PIP-seq library construction and read mapping
PIP-sequencing libraries were constructed as outlined in Silverman and Gregory (2015) (19). Briefly, MEL cells were induced to differentiate and then collected 0-, 2-, and 4-d post-DMSO induction. Whole cell samples were treated to 1% formaldehyde solution under vacuum to cross-link RBP–RNA interactions. The reaction was then quenched by vacuum infiltrating 125 mM glycine into the sample, followed by washing with ddH2O. Then each sample was split into four libraries: two for structure only libraries and two for footprinting libraries. Footprinting libraries were treated with either 100 U/ml of a ssRNAse (RNaseONE [Promega]) in 1× RNaseONE buffer for 1 h at room temperature, or 2.5 U/ml of a dsRNase (RNAse V1 [Ambion]) in 1× RNase buffer for 1 h at 37°C as previously described (8). Protein denaturation and digestion was carried out by treating the samples with 1% SDS and 0.1 mg/ml Proteinase K (Roche) for 15 min at room temperature, followed by 2-h incubation at 65°C to reverse the cross-linking. The structure libraries were also constructed in a similar fashion, except that cross-linked lysates were treated with 1% SDS and 0.1 mg/ml Proteinase K (Roche) and then subjected to ethanol precipitation first. Then the samples underwent their respective RNAse treatments. RNA from the four samples (two footprinting libraries and two structure libraries) were then isolated using the QIAGEN miRNeasy RNA isolation kit per manufacturer protocol (QIAGEN). Then the RNA underwent strand-specific sequence library preparation as previously described and the resulting four libraries for each sample (footprinting-dsRNase, footprinting-ssRNAse, structure-dsRNAse, and structure-ssRNASE) were sequenced using Illumina HiSeq2000 following the standard protocol for 50-bp single read sequencing.

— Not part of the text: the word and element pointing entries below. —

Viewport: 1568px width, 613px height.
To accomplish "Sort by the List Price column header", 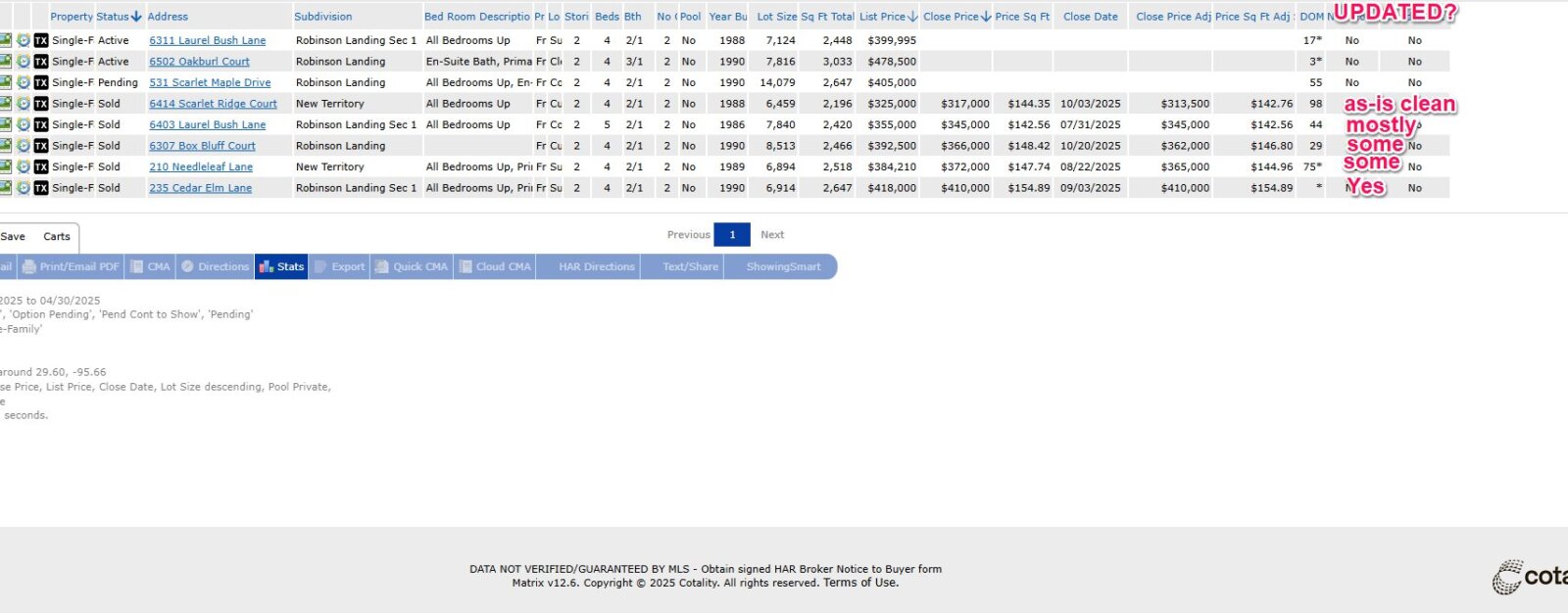I will pos(887,17).
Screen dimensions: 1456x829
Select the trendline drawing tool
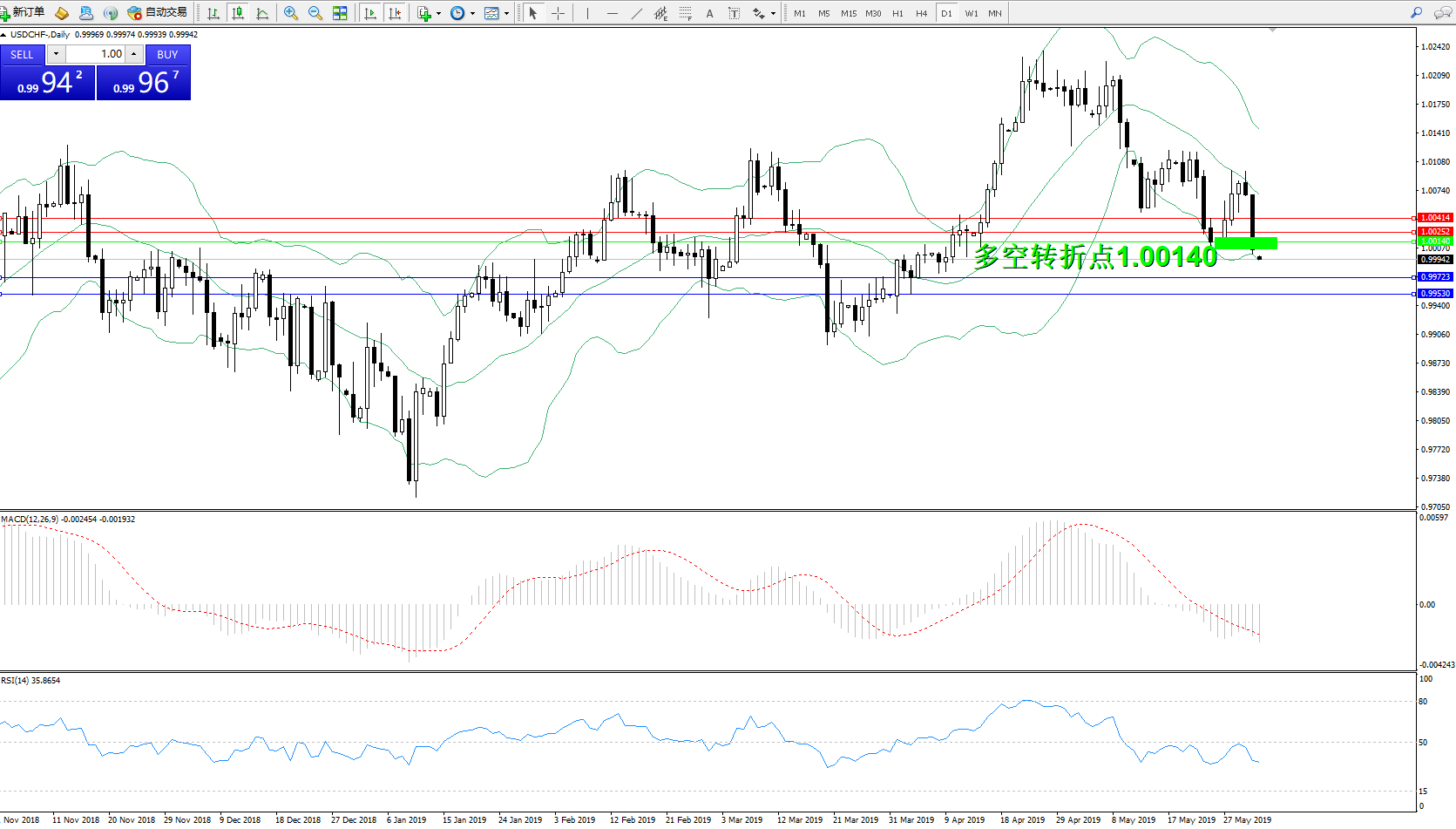click(x=637, y=13)
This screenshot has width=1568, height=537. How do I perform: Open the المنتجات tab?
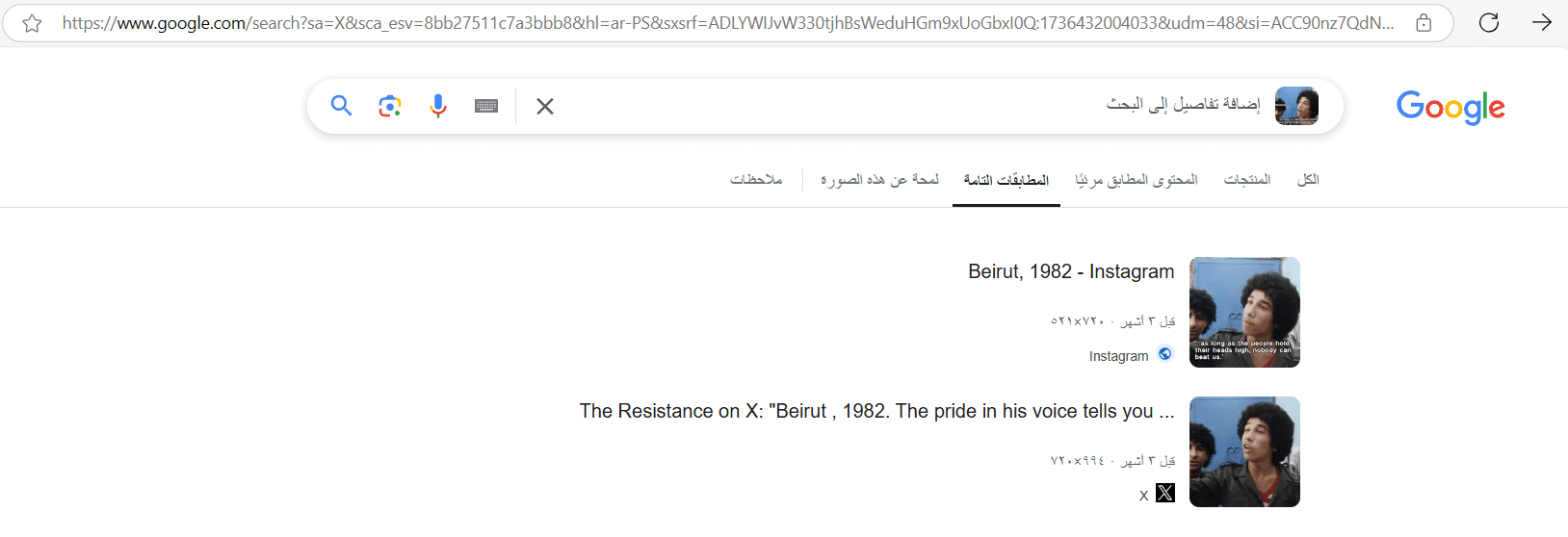1247,180
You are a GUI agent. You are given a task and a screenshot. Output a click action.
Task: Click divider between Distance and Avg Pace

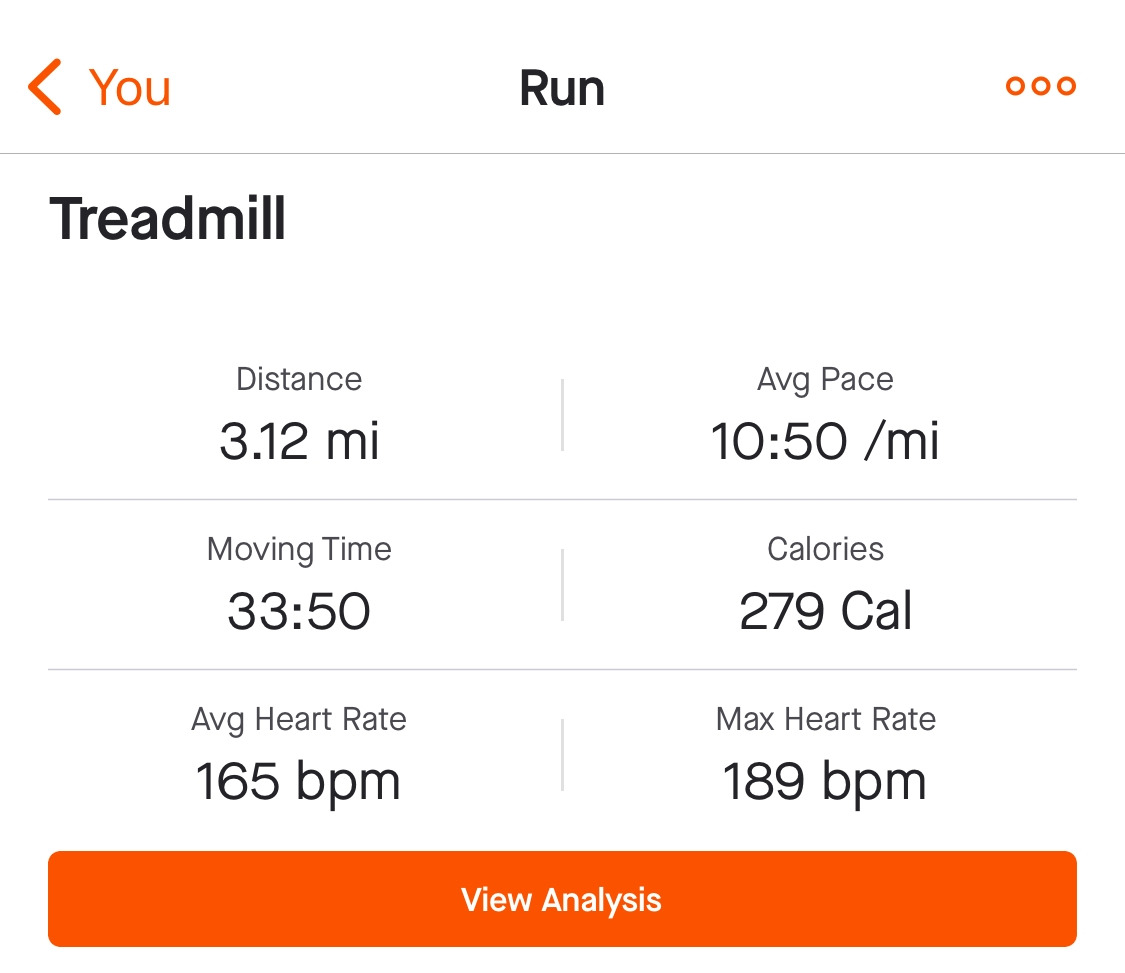point(562,414)
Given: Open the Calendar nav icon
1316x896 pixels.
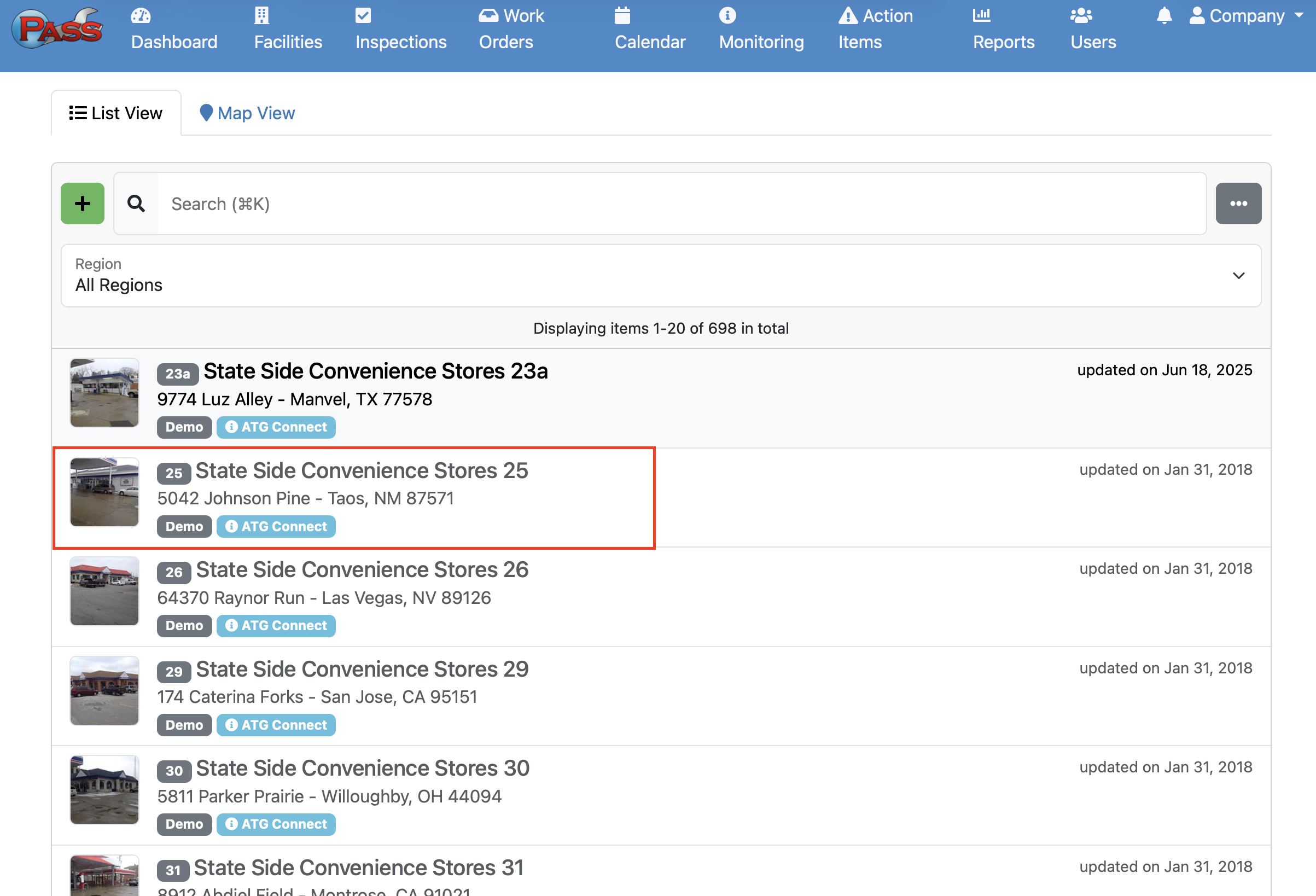Looking at the screenshot, I should (x=622, y=15).
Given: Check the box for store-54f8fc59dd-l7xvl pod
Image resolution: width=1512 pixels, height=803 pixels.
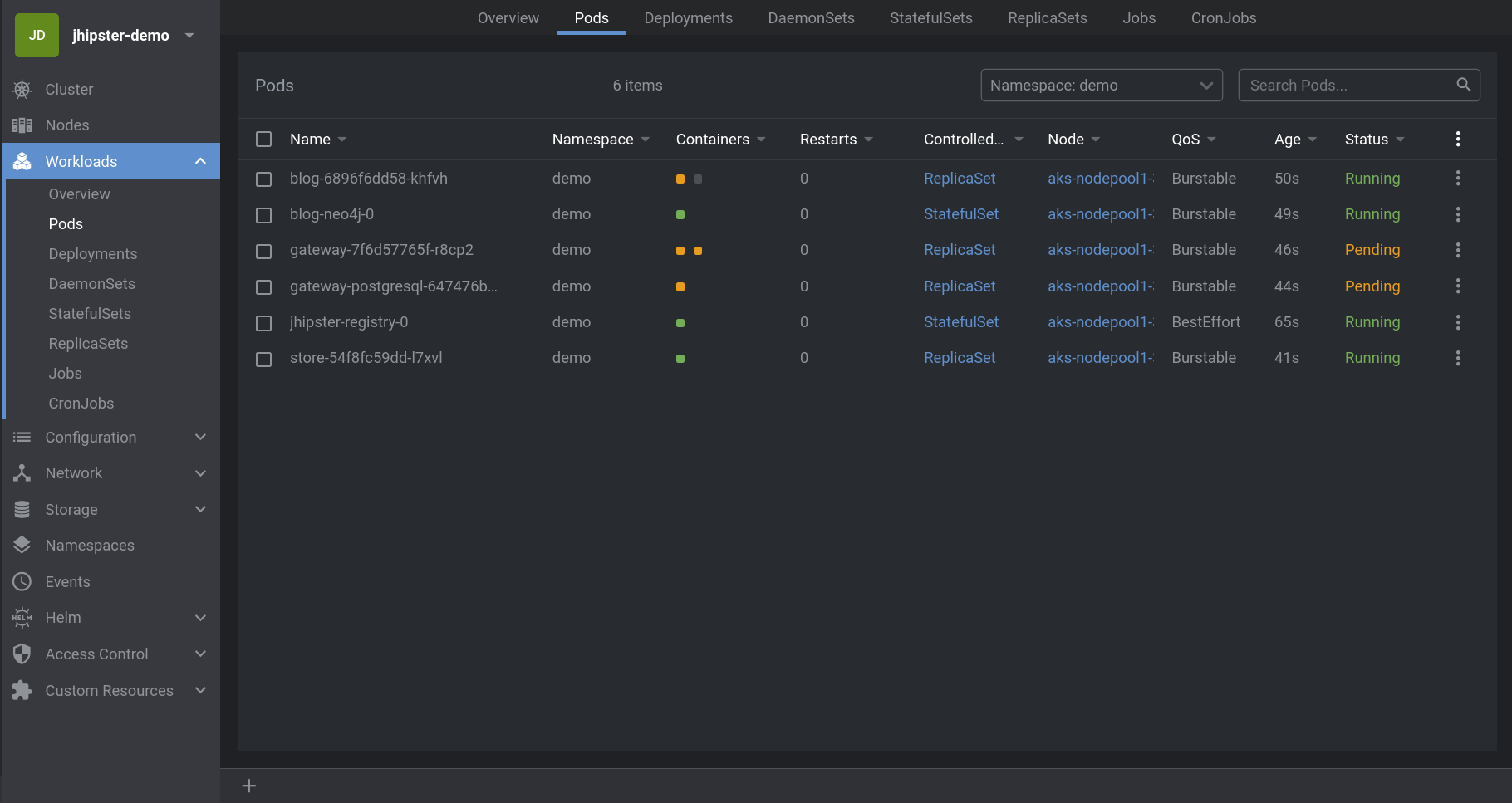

PIP-seq reads were trimmed using cutadapt to remove 3′ sequencing adapters (cutadapt version 1.2.1 with parameters –e 0.006 –O 6 –m 14). Resulting trimmed reads were then collapsed into unique reads and aligned to the mm10 mouse genome sequence using TopHat (version 2.0.10 with parameters–library-type fr-secondstrand–read-mismatches 2 –read-edit-dist 2 –max-multihits 10 –b2-very-sensitive–transcriptome-max-hits 10 –no-coverage-search–no-novel juncs). Any PCR duplicates were collapsed to single reads for all downstream analysis.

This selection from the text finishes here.